From the line that contains "Given: Click the 1.35985" to the end of the records below, copy every line exactly. Both the first and last of these lines count.

Pixel coordinate grounding data
"""

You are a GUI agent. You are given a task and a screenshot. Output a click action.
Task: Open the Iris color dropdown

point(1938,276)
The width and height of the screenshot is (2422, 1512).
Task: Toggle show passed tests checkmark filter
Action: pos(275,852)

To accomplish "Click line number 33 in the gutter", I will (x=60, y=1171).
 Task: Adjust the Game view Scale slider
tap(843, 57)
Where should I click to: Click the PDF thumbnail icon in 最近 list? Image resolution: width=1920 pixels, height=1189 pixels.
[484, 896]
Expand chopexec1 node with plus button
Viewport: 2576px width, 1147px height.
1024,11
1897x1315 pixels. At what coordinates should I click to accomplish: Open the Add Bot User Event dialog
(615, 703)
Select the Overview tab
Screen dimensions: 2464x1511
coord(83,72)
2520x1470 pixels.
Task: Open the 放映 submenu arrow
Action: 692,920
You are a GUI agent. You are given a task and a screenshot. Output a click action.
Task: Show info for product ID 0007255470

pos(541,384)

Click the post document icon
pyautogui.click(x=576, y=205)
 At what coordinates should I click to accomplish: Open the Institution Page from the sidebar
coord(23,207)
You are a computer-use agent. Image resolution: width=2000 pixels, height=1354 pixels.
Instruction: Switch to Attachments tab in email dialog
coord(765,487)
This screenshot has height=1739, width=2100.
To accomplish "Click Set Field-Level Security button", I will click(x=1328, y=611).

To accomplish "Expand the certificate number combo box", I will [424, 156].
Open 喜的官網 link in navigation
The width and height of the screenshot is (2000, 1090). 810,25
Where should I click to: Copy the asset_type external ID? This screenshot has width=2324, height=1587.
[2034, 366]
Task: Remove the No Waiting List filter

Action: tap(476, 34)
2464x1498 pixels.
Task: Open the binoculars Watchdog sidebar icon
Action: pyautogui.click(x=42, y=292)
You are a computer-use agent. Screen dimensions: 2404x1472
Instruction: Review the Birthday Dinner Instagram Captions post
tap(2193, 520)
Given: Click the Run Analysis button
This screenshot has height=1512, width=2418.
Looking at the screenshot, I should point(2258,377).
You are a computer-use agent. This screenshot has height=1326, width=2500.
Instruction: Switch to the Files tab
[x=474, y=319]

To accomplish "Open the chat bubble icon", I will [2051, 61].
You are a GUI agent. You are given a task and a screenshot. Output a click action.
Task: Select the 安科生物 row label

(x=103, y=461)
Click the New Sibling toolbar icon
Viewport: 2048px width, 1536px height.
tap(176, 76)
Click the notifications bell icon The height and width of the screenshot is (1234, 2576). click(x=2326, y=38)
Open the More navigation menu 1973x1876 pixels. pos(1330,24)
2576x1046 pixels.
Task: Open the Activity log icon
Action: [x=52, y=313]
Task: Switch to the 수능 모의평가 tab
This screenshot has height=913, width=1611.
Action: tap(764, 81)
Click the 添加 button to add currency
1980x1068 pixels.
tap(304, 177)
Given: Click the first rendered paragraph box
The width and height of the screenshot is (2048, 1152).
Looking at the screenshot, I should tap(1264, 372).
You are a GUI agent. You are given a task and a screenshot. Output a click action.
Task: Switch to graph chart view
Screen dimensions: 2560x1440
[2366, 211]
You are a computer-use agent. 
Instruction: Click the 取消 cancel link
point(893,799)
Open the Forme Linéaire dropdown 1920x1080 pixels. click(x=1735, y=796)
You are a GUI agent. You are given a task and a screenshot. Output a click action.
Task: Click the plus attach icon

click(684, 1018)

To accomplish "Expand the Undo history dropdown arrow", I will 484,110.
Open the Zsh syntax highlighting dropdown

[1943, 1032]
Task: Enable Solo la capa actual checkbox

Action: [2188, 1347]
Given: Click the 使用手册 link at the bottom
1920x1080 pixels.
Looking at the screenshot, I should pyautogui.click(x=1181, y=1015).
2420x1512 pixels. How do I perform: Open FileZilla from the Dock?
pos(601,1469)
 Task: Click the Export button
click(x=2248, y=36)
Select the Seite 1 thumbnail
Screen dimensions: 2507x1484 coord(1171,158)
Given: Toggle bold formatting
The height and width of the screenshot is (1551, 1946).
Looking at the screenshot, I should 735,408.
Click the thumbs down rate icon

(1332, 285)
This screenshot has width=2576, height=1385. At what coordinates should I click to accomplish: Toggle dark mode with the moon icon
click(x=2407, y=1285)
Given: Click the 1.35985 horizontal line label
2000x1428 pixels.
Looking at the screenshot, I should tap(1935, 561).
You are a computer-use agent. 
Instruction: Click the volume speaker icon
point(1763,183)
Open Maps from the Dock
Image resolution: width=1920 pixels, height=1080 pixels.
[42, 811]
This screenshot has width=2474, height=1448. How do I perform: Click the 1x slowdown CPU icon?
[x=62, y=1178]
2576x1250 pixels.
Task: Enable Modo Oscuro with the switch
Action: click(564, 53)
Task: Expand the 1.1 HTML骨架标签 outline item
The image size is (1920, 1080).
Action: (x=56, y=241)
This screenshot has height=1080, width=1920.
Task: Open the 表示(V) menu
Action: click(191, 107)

"""

- Response to this exercise -
Given: Click the 1.35985 horizontal line label
2000x1428 pixels.
Looking at the screenshot, I should tap(1935, 561).
You are a computer-use agent. 
Instruction: Click the volume speaker icon
point(1763,183)
Open Maps from the Dock
Image resolution: width=1920 pixels, height=1080 pixels.
[42, 811]
This screenshot has width=2474, height=1448. How do I perform: Click the 1x slowdown CPU icon?
[x=62, y=1178]
2576x1250 pixels.
Task: Enable Modo Oscuro with the switch
Action: click(564, 53)
Task: Expand the 1.1 HTML骨架标签 outline item
The image size is (1920, 1080).
Action: (x=56, y=241)
This screenshot has height=1080, width=1920.
Task: Open the 表示(V) menu
Action: click(191, 107)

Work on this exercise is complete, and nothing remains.